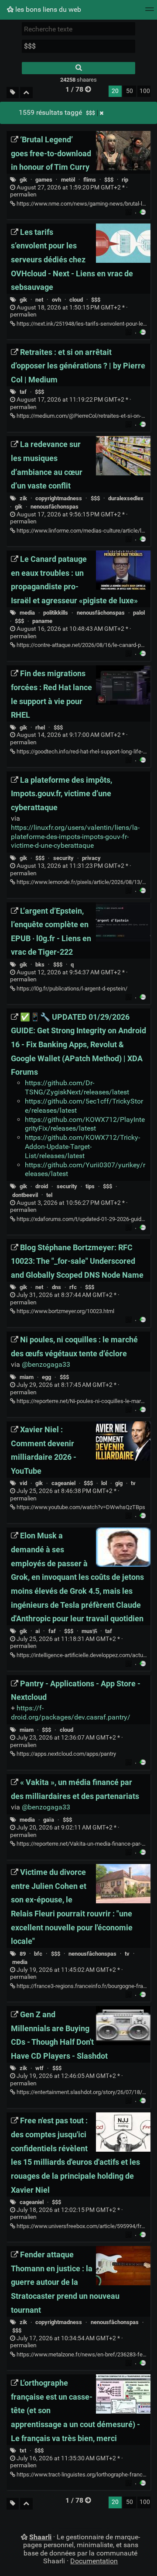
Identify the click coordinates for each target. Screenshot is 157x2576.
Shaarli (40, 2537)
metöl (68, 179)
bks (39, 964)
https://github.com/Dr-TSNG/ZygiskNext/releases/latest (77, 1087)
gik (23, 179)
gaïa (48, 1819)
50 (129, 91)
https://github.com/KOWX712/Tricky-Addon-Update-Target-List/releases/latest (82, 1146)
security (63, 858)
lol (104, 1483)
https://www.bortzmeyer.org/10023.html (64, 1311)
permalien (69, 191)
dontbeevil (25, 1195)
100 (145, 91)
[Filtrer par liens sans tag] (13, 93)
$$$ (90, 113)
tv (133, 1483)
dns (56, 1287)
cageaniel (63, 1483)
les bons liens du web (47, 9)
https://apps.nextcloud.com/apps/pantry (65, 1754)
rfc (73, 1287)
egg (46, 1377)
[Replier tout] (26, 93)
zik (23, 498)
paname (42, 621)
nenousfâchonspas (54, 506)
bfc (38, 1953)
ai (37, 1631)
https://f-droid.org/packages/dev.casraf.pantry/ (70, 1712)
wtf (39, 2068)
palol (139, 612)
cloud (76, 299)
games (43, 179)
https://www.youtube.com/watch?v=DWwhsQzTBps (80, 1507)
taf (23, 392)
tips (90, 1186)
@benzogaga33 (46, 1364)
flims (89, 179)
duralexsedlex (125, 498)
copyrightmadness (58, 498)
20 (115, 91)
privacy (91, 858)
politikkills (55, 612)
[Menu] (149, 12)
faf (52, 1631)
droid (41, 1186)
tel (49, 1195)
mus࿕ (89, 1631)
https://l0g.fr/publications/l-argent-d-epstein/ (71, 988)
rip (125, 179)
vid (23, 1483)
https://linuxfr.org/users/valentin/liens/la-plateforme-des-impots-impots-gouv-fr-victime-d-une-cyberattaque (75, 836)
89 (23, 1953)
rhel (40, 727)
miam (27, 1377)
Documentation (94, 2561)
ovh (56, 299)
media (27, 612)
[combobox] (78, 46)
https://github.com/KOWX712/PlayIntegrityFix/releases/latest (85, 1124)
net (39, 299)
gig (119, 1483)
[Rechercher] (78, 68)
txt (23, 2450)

•••

DIRECTIONS FOR THIS TASK — When a line in the material above includes the word "latest", copy that line.

THE ANSWER —
https://github.com/Dr-TSNG/ZygiskNext/releases/latest (77, 1087)
https://github.com/KOWX712/Tricky-Addon-Update-Target-List/releases/latest (82, 1146)
https://github.com/KOWX712/PlayIntegrityFix/releases/latest (85, 1124)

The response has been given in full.